Но теперь это уже только вопли злобы.
Оказалось, что Гервег умеет ненавидеть так же сильно, как любить. Клевета в письмах и разговорах, нелепые обвинения и оскорбления, два вызова на дуэль. Злобная радость по поводу гибели сына и матери Герцена. Обнародование в печати интимных подробностей драмы.

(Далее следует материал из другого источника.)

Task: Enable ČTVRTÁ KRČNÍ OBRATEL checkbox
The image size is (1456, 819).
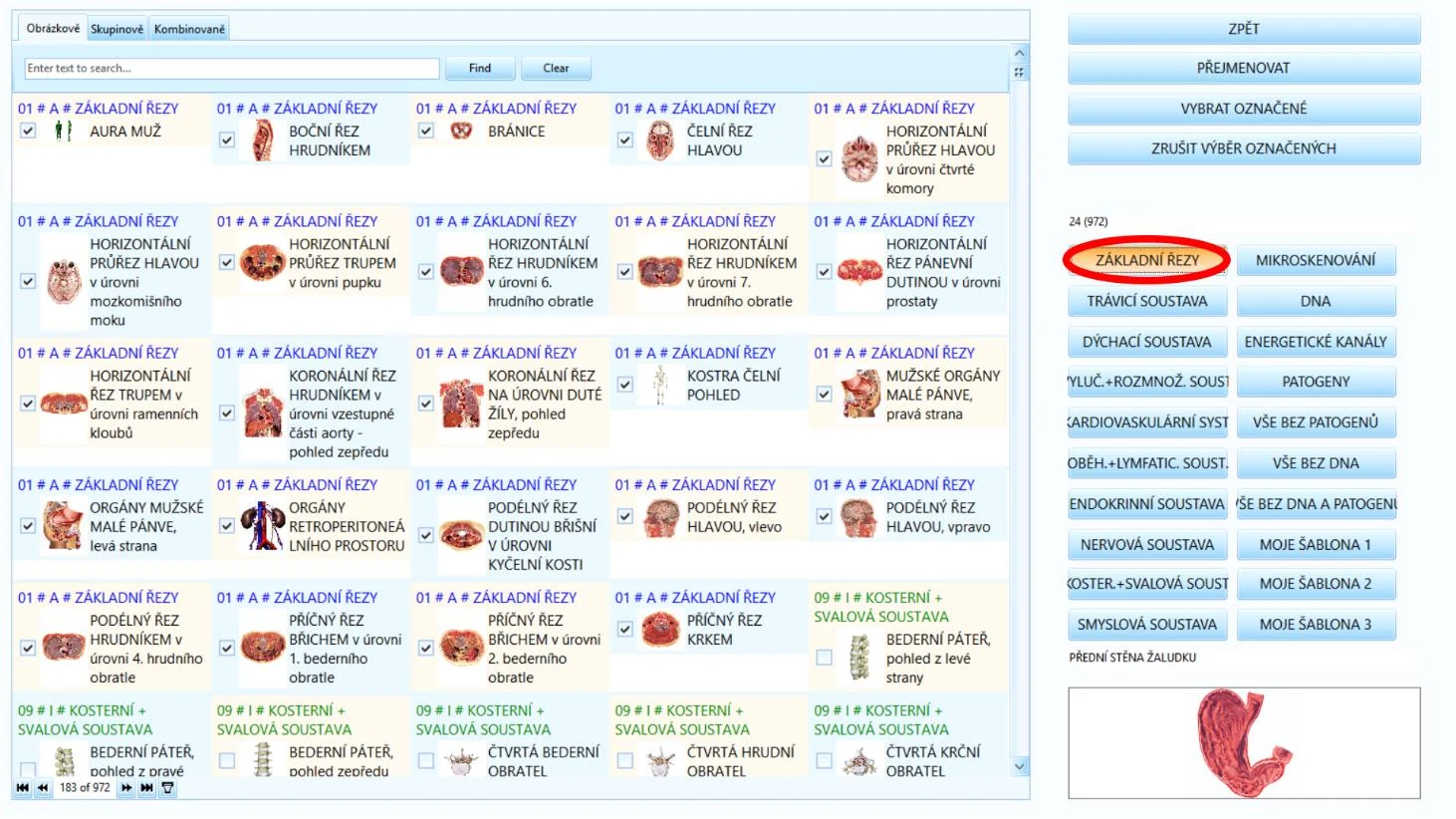Action: (824, 761)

Да, Гервег не покончил с собой, как Вертер (хотя в какой-то момент они с Эммой затеяли уморить себя голодом), не уехал в дальние края, как Онегин или Бельтов. Он ведет себя как обуянная яростью, брошеная – выброшенная из дома! – возлюбленная. Угроза зарезать собственных детей – чем не Медея?! Он бежит из-под нашего суда, превращаясь в персонаж трагедии – и я снимаю адвокатскую мантию, не берусь дальше защищать его, потому что в трагедии важен лишь тот суд, который герой вершит над собой. Но его обвинитель пытается остаться на своем прокурорском месте, он призывает именно к судебной расправе над своим врагом – и ему мне есть что возразить.